TASK OBJECTIVE – Copy the following records word for word, beginning at the line that contains "Open the Physics settings button" and stopping after the line that contains "(x=485, y=571)".

::: MATERIAL FOR THE TASK

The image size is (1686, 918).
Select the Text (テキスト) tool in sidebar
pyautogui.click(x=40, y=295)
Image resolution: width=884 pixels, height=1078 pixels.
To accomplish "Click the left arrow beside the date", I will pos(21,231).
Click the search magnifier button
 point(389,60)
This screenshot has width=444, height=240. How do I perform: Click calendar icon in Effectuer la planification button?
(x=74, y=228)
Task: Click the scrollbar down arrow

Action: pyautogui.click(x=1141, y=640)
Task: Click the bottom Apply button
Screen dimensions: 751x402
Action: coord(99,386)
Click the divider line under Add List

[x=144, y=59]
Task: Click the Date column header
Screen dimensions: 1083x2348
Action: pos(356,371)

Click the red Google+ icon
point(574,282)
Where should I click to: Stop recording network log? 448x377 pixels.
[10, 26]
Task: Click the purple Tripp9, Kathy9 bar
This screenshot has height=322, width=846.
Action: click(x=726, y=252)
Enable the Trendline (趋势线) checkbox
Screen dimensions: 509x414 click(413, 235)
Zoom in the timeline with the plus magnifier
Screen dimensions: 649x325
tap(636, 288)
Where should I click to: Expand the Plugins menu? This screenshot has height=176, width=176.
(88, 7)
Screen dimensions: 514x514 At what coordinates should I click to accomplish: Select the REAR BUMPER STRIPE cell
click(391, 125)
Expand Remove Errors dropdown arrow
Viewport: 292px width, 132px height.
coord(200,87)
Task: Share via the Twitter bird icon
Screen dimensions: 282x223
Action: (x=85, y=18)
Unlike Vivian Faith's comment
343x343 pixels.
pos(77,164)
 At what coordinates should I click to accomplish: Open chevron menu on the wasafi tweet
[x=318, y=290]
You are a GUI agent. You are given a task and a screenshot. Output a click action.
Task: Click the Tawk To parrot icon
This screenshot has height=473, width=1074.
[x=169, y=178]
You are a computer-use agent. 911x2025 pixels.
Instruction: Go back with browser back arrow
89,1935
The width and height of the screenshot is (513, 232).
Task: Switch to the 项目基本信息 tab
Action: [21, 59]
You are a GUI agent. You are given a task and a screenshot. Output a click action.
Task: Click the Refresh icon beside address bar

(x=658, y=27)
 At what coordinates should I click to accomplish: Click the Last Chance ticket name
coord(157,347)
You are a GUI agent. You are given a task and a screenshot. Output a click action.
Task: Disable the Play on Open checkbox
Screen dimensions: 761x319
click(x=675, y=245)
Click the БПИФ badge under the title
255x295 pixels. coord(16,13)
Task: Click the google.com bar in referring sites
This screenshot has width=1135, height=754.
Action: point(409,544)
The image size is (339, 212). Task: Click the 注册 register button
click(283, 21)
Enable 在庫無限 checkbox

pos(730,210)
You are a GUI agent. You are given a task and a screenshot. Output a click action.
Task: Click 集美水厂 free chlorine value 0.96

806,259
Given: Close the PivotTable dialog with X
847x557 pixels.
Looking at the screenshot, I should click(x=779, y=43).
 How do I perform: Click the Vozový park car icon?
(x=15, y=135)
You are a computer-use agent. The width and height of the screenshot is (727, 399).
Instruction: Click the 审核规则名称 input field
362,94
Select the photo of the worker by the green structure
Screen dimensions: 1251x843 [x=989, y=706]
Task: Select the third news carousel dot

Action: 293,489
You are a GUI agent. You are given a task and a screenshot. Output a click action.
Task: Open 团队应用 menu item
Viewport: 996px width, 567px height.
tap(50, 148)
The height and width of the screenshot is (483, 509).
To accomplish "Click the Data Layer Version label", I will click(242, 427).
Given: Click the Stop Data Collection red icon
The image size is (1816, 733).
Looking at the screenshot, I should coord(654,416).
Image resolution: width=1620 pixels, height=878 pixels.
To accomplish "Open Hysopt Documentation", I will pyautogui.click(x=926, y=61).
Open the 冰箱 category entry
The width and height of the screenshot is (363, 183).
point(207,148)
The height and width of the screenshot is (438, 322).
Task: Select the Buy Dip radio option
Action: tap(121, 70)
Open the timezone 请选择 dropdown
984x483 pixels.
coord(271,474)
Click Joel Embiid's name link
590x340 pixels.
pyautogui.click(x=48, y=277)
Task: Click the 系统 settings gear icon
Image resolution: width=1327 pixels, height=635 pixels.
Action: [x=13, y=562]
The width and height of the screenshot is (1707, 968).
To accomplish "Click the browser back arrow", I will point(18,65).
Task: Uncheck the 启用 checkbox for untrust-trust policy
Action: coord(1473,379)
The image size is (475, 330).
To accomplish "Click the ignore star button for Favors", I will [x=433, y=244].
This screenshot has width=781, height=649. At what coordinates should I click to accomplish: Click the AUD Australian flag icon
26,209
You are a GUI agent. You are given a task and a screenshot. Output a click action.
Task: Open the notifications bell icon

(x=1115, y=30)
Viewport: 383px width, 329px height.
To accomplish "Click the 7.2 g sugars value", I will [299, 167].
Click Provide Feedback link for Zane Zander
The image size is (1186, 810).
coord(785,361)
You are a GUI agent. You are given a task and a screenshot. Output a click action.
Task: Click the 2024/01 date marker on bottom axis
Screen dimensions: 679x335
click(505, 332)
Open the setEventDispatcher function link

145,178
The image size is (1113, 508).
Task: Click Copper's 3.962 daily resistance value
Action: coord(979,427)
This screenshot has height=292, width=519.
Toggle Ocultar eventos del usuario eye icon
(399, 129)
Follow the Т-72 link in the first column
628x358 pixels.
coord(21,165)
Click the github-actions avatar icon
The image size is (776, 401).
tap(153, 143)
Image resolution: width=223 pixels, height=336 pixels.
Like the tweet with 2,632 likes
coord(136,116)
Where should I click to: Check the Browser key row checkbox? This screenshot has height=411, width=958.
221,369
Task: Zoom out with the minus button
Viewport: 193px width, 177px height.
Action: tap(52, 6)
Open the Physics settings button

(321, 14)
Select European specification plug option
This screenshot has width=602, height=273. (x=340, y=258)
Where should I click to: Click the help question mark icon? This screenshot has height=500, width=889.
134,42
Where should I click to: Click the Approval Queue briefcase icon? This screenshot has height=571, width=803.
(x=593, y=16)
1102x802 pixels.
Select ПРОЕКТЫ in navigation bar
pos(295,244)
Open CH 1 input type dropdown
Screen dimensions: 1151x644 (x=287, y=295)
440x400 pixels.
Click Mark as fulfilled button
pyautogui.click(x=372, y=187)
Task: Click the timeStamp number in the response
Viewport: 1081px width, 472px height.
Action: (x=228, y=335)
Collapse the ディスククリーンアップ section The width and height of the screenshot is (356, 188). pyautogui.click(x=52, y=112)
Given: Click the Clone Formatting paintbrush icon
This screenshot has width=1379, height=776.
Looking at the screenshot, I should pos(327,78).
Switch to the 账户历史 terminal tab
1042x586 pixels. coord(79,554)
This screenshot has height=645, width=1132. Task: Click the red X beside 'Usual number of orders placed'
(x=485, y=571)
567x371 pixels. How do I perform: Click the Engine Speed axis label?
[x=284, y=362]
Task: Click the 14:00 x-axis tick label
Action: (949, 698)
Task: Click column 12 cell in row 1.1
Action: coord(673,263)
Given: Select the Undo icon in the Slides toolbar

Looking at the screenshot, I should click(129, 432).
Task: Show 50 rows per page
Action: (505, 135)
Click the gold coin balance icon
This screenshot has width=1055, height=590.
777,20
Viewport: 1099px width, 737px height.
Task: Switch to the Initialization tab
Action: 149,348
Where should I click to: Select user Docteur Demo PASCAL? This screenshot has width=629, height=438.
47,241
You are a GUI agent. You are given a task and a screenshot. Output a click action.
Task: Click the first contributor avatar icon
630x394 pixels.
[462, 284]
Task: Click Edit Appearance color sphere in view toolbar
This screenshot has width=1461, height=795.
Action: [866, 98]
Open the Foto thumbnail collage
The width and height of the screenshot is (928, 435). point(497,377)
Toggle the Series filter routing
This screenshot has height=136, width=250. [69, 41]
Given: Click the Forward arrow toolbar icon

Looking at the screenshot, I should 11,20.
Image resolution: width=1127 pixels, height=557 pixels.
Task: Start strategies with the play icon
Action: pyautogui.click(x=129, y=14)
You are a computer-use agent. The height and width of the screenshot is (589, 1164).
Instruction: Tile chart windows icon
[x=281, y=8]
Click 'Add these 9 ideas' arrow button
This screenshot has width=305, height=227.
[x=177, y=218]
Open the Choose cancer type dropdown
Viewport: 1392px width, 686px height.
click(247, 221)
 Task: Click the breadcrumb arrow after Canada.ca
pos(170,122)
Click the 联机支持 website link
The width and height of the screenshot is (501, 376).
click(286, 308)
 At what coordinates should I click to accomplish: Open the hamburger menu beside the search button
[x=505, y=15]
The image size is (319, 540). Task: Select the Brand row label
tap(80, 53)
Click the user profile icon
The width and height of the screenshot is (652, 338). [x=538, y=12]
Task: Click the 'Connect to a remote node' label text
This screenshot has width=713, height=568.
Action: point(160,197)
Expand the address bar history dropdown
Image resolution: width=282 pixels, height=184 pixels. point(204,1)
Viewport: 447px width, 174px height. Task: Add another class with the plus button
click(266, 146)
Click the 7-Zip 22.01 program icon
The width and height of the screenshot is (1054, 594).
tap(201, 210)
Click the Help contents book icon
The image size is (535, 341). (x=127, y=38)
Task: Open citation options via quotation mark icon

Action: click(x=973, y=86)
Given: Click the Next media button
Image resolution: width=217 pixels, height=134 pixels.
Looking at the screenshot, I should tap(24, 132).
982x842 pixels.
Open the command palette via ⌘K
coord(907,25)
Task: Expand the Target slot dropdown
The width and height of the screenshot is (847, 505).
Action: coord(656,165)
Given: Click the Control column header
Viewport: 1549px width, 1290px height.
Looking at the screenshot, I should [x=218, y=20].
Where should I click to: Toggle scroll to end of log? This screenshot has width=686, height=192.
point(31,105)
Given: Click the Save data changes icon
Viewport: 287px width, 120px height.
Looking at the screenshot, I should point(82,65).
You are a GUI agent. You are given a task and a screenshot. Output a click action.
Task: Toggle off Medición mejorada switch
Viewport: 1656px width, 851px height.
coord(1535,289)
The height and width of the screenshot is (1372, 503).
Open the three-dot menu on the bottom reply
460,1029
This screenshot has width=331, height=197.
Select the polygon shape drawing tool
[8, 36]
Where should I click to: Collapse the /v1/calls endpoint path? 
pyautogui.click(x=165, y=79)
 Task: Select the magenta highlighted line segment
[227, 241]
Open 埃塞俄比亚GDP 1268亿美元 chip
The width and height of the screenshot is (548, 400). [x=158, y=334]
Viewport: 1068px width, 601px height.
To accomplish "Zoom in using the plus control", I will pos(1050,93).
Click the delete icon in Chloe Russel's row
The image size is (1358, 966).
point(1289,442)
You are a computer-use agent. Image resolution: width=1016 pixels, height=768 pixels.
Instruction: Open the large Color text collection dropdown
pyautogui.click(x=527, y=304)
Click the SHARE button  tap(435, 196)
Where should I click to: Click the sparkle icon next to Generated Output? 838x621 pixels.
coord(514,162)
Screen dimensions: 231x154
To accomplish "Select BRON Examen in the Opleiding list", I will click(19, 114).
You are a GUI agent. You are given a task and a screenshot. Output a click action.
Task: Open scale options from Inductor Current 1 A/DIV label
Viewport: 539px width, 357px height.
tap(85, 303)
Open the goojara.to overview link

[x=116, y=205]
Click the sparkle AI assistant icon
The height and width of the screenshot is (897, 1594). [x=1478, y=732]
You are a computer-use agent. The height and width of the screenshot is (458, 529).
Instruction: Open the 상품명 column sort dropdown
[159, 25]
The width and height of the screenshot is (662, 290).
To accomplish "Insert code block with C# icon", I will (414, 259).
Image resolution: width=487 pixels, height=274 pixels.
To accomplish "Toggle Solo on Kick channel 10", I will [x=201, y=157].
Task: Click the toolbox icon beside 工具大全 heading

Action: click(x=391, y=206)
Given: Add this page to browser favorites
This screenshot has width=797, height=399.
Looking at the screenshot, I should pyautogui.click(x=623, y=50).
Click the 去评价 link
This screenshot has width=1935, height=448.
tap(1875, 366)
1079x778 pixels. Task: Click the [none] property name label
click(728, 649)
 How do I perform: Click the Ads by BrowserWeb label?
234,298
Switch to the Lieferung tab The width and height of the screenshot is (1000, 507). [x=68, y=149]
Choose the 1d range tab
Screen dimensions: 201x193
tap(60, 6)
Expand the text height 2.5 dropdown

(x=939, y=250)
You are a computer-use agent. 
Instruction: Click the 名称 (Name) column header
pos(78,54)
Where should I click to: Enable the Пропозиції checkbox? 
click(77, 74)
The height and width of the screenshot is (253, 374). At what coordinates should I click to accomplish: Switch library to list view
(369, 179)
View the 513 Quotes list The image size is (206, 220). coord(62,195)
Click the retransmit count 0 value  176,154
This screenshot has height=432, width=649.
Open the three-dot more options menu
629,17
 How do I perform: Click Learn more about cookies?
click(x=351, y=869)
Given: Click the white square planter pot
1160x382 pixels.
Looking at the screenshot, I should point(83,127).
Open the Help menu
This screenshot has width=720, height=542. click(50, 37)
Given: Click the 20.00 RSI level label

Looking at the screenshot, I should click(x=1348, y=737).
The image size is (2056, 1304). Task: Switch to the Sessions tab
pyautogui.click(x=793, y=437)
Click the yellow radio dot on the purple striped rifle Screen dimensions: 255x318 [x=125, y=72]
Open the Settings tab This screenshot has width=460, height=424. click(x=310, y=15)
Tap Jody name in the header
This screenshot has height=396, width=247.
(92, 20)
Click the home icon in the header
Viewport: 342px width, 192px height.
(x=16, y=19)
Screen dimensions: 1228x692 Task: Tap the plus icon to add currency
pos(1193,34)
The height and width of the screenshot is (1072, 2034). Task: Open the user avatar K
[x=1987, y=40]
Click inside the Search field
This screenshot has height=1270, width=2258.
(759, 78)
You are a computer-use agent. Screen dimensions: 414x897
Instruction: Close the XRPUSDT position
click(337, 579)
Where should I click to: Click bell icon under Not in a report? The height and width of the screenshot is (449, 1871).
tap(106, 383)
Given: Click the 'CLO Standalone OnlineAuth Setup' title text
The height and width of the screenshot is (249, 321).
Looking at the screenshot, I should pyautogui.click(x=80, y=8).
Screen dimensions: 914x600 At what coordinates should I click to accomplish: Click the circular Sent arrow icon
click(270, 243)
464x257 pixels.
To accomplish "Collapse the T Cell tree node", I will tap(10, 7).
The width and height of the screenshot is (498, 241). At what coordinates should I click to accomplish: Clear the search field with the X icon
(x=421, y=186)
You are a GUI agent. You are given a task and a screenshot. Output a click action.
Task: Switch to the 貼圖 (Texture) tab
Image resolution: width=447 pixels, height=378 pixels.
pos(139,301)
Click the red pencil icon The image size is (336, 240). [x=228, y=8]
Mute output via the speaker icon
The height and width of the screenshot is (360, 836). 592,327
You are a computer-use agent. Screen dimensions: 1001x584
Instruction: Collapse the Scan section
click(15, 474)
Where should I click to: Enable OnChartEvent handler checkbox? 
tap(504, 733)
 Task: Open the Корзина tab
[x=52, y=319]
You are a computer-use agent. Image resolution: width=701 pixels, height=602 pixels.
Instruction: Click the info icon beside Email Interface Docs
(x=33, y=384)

::::::

PROBLEM SOLUTION –
Open the Physics settings button

(321, 14)
Select European specification plug option
This screenshot has width=602, height=273. (x=340, y=258)
Where should I click to: Click the help question mark icon? This screenshot has height=500, width=889.
134,42
Where should I click to: Click the Approval Queue briefcase icon? This screenshot has height=571, width=803.
(x=593, y=16)
1102x802 pixels.
Select ПРОЕКТЫ in navigation bar
pos(295,244)
Open CH 1 input type dropdown
Screen dimensions: 1151x644 (x=287, y=295)
440x400 pixels.
Click Mark as fulfilled button
pyautogui.click(x=372, y=187)
Task: Click the timeStamp number in the response
Viewport: 1081px width, 472px height.
Action: (x=228, y=335)
Collapse the ディスククリーンアップ section The width and height of the screenshot is (356, 188). pyautogui.click(x=52, y=112)
Given: Click the Clone Formatting paintbrush icon
This screenshot has width=1379, height=776.
Looking at the screenshot, I should pos(327,78).
Switch to the 账户历史 terminal tab
1042x586 pixels. coord(79,554)
This screenshot has height=645, width=1132. Task: Click the red X beside 'Usual number of orders placed'
(x=485, y=571)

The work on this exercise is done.